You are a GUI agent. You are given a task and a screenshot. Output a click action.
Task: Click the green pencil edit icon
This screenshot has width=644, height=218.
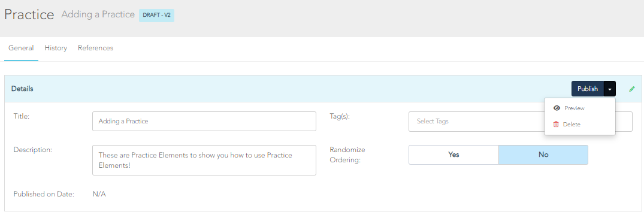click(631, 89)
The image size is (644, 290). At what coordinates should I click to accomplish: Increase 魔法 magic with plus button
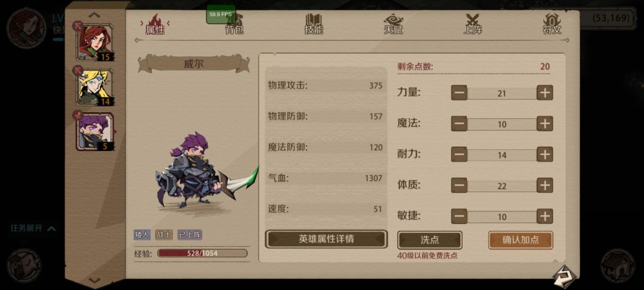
----
TASK STATEMENT
Please produce an exact copy of all the material, leaving out the pictures.

RESULT BELOW
You are a GUI agent. You are given a task and a screenshot. Output a click action.
Task: Click the green pencil edit icon
This screenshot has width=644, height=218.
click(631, 89)
The image size is (644, 290). At what coordinates should I click to accomplish: Increase 魔法 magic with plus button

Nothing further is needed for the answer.